Nadie le había hecho ninguna clase de preguntas sobre su trabajo en el ferrocarril.

Pero estaba seguro que los colonos debían sospechar los motivos que obligaban a Lewis Rider y a él a permanecer en Holyoke.

Este ya no se cuidaba de bajar la voz para hablar del dinero.

Por eso, sin duda, Susy le preguntó:

—¿Qué pasará cuando encuentres lo que estás buscando? ¿Os iréis de aquí?

Había más temor que esperanza en la pregunta.

—Entonces todo será distinto —respondió Edmund, sin querer aclarar el sentido de sus palabras.

—Por favor, Edmund, dime algo más. No puedo seguir en esta incertidumbre.

La tomó en sus brazos para besarla dulcemente en los labios.

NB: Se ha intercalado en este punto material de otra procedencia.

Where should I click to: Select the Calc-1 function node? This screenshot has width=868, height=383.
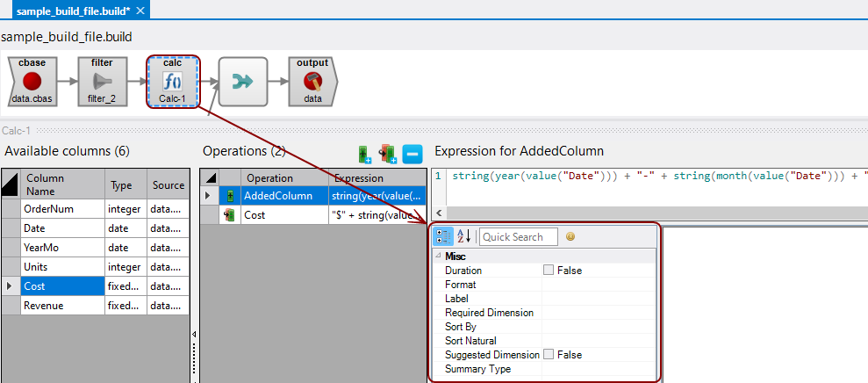pyautogui.click(x=172, y=83)
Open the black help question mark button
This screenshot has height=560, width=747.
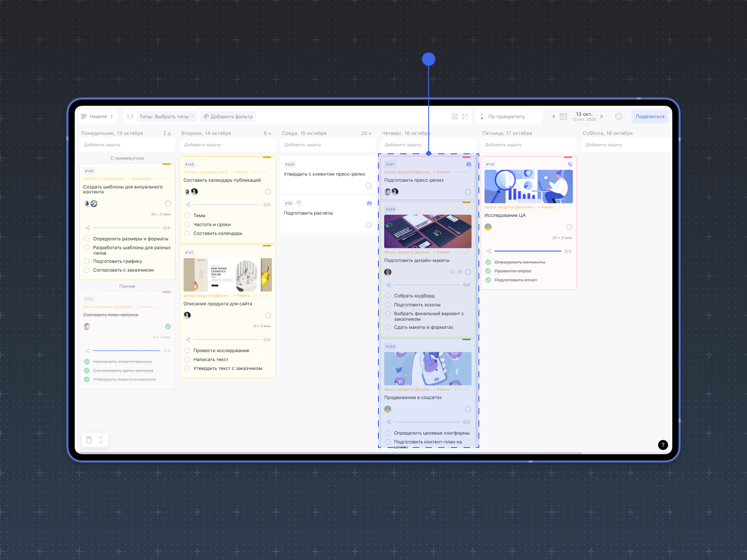point(663,445)
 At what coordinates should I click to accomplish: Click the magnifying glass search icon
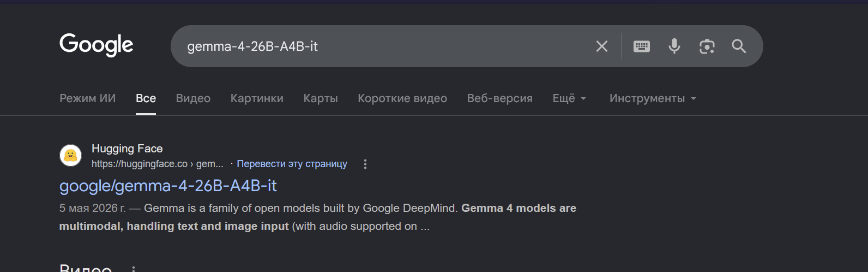pyautogui.click(x=739, y=46)
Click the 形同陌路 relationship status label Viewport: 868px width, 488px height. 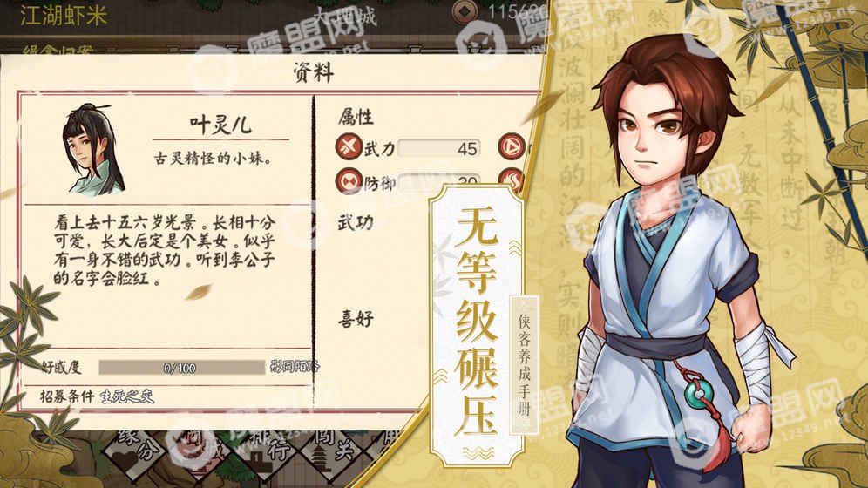tap(295, 366)

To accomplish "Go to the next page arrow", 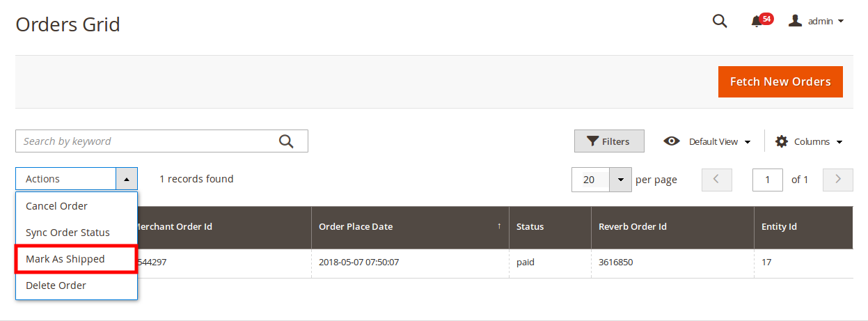I will (838, 180).
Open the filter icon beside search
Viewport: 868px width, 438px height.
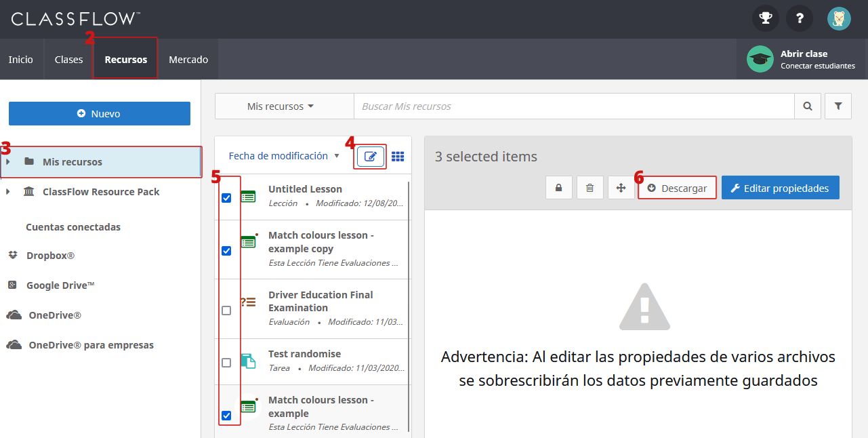(838, 106)
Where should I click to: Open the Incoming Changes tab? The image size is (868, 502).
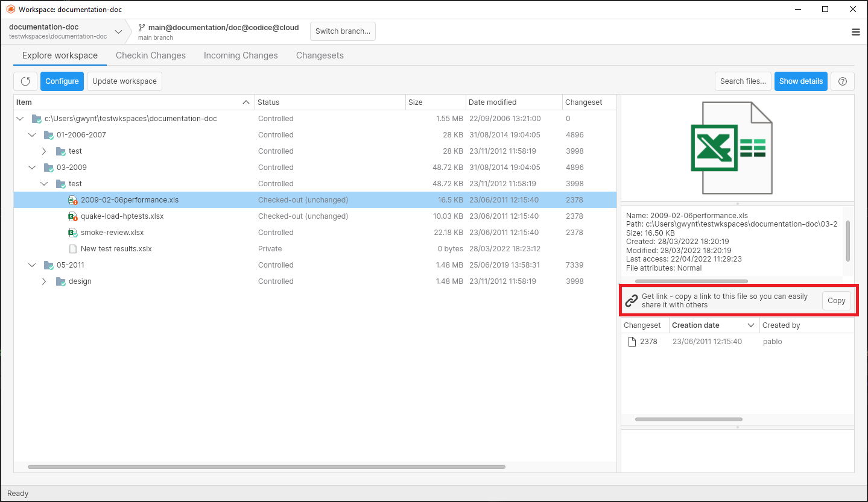(x=240, y=55)
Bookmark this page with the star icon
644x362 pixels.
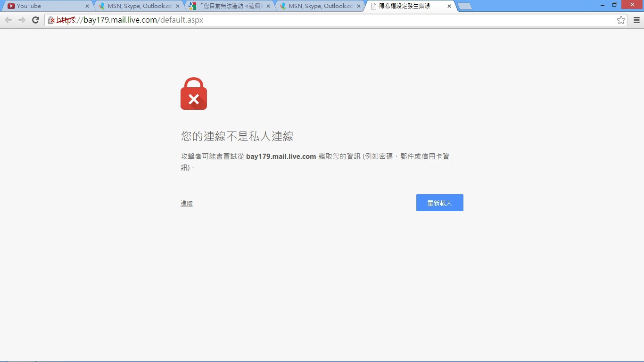click(621, 20)
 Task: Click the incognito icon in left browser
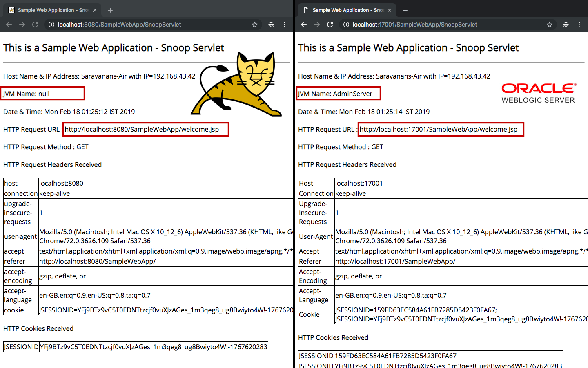pyautogui.click(x=271, y=25)
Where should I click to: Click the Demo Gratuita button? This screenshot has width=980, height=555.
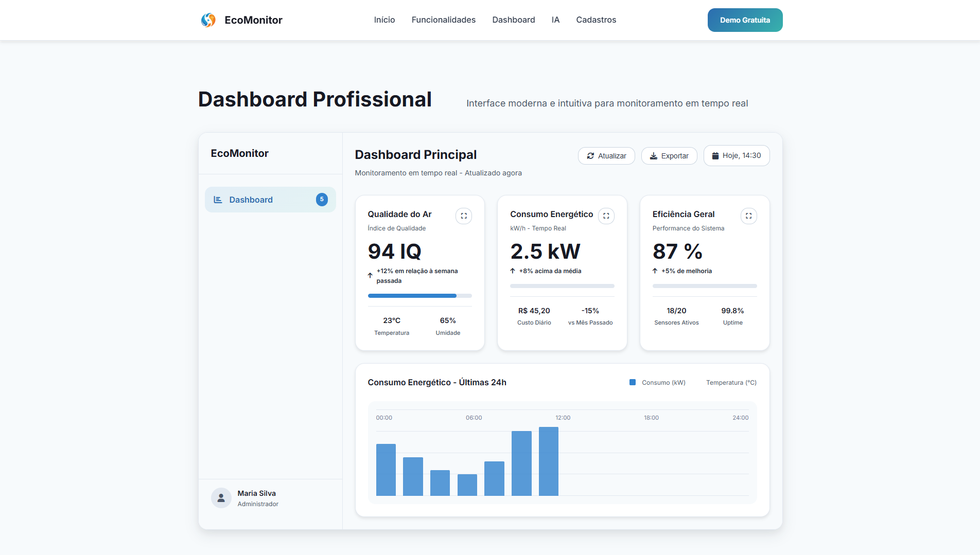(x=745, y=20)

—¿No te basta con esto, Susy? Es cuanto puedo confesarte por ahora. Mi amor...

Había dudado mucho antes de pronunciar aquella palabra.

Pero sabía que era inútil luchar contra los sentimientos, sobre todo cuando el amor estaba presente en cada una de sus miradas, de sus gestos, de sus caricias.

La muchacha le miró con sus grandes ojos negros, en los que temblaban dos lágrimas.

—Unas veces me parece tanto, Edmund —le dijo quedamente—. Y otras, en cambio, tan poco...

—Debes confiar en mí, querida. Hablarte ahora sólo serviría para hacer más difícil todo, y sobre todo para poner en peligro tu vida.

Se daba cuenta que Susy Steele era ahora lo que de más valor tenía en el mundo.

Y el solo pensamiento de que Lewis Rider pudiera acercarse a ella con sucias intenciones le hizo sentir deseos de terminar de una vez con aquella farsa.

Por eso, al caer la noche, se acercó al pistolero para decirle:

—Tengo una idea, Lewis. Creo que todo será mucho más simple si vas tú mismo a buscar el dinero.

—¿Cómo? El promontorio está vigilado de día y de noche. Si me acerco a esas rocas caerán sobre mí...

—Irás la noche que yo monte guardia. Nos pondremos de acuerdo y nadie se dará cuenta de tu presencia.

Estaba cansado de imponer la presencia de Lewis Rider a los colonos.

Era un asunto exclusivamente suyo y debía terminarlo cuanto antes.

El lugar del pistolero estaba en Yampa. Y mientras se encontrara fuera del penal él era el único responsable de cuanto hiciera.

«¡Demasiada responsabilidad», pensó Edmund.

Sobre todo cuando eran cinco vidas inocentes las que estaban en peligro constante bajo la amenaza de un hombre cruel y sanguinario como Lewis Rider.